Goal — Write out every line of the material below verbatim.

Available records —
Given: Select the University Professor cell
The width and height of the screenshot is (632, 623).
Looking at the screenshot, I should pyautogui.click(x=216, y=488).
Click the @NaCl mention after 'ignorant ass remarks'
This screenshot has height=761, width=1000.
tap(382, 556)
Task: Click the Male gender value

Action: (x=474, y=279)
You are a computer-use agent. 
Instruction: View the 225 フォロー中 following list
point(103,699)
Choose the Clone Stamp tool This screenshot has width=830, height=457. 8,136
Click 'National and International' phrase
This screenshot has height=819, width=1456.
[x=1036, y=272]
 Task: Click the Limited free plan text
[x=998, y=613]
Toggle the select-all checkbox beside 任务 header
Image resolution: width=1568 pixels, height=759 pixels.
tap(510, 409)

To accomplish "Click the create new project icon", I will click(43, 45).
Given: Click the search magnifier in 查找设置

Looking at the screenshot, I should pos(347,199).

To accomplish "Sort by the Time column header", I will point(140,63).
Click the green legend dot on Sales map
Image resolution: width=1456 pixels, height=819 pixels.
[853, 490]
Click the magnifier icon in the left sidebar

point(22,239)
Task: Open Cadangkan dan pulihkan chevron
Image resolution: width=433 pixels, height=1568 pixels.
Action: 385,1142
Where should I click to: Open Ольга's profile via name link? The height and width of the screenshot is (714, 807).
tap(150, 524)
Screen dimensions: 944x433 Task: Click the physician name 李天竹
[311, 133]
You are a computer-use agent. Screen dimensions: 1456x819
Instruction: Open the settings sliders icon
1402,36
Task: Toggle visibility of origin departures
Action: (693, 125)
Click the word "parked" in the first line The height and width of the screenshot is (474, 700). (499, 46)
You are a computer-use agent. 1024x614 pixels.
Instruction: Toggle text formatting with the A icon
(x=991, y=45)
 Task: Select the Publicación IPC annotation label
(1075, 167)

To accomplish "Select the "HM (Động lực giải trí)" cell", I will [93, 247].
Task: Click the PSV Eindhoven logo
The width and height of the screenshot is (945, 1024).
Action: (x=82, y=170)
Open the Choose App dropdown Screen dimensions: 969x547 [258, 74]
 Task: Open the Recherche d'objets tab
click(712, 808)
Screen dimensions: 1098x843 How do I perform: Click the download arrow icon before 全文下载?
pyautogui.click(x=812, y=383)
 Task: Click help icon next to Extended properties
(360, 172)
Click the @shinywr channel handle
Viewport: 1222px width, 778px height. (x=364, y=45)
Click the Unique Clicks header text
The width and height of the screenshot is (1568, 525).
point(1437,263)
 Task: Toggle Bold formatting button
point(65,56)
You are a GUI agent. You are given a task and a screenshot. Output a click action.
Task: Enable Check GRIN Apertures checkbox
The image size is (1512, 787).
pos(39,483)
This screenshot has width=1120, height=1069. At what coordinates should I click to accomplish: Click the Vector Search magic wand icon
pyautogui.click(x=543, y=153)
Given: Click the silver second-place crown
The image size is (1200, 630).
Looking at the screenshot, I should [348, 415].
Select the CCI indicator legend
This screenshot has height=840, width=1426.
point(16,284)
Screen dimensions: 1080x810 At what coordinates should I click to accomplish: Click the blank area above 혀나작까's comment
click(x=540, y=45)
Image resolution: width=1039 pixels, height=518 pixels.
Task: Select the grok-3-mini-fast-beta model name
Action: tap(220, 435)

Solution to the problem —
Given: Select the University Professor cell
The width and height of the screenshot is (632, 623).
Looking at the screenshot, I should pyautogui.click(x=216, y=488).
Click the @NaCl mention after 'ignorant ass remarks'
This screenshot has height=761, width=1000.
tap(382, 556)
Task: Click the Male gender value

Action: (x=474, y=279)
You are a computer-use agent. 
Instruction: View the 225 フォロー中 following list
point(103,699)
Choose the Clone Stamp tool This screenshot has width=830, height=457. 8,136
Click 'National and International' phrase
This screenshot has height=819, width=1456.
[x=1036, y=272]
 Task: Click the Limited free plan text
[x=998, y=613]
Toggle the select-all checkbox beside 任务 header
Image resolution: width=1568 pixels, height=759 pixels.
tap(510, 409)

To accomplish "Click the create new project icon", I will click(43, 45).
Given: Click the search magnifier in 查找设置

Looking at the screenshot, I should pos(347,199).

To accomplish "Sort by the Time column header", I will point(140,63).
Click the green legend dot on Sales map
Image resolution: width=1456 pixels, height=819 pixels.
[853, 490]
Click the magnifier icon in the left sidebar

point(22,239)
Task: Open Cadangkan dan pulihkan chevron
Image resolution: width=433 pixels, height=1568 pixels.
Action: 385,1142
Where should I click to: Open Ольга's profile via name link? The height and width of the screenshot is (714, 807).
tap(150, 524)
Screen dimensions: 944x433 Task: Click the physician name 李天竹
[311, 133]
You are a computer-use agent. Screen dimensions: 1456x819
Instruction: Open the settings sliders icon
1402,36
Task: Toggle visibility of origin departures
Action: (693, 125)
Click the word "parked" in the first line The height and width of the screenshot is (474, 700). (499, 46)
You are a computer-use agent. 1024x614 pixels.
Instruction: Toggle text formatting with the A icon
(x=991, y=45)
 Task: Select the Publicación IPC annotation label
(1075, 167)

To accomplish "Select the "HM (Động lực giải trí)" cell", I will [93, 247].
Task: Click the PSV Eindhoven logo
The width and height of the screenshot is (945, 1024).
Action: (x=82, y=170)
Open the Choose App dropdown Screen dimensions: 969x547 [258, 74]
 Task: Open the Recherche d'objets tab
click(712, 808)
Screen dimensions: 1098x843 How do I perform: Click the download arrow icon before 全文下载?
pyautogui.click(x=812, y=383)
 Task: Click help icon next to Extended properties
(360, 172)
Click the @shinywr channel handle
Viewport: 1222px width, 778px height. (x=364, y=45)
Click the Unique Clicks header text
The width and height of the screenshot is (1568, 525).
point(1437,263)
 Task: Toggle Bold formatting button
point(65,56)
You are a GUI agent. You are given a task and a screenshot. Output a click action.
Task: Enable Check GRIN Apertures checkbox
The image size is (1512, 787).
pos(39,483)
This screenshot has width=1120, height=1069. At what coordinates should I click to accomplish: Click the Vector Search magic wand icon
pyautogui.click(x=543, y=153)
Given: Click the silver second-place crown
The image size is (1200, 630).
Looking at the screenshot, I should [348, 415].
Select the CCI indicator legend
This screenshot has height=840, width=1426.
point(16,284)
Screen dimensions: 1080x810 At what coordinates should I click to accomplish: Click the blank area above 혀나작까's comment
click(x=540, y=45)
Image resolution: width=1039 pixels, height=518 pixels.
Task: Select the grok-3-mini-fast-beta model name
Action: tap(220, 435)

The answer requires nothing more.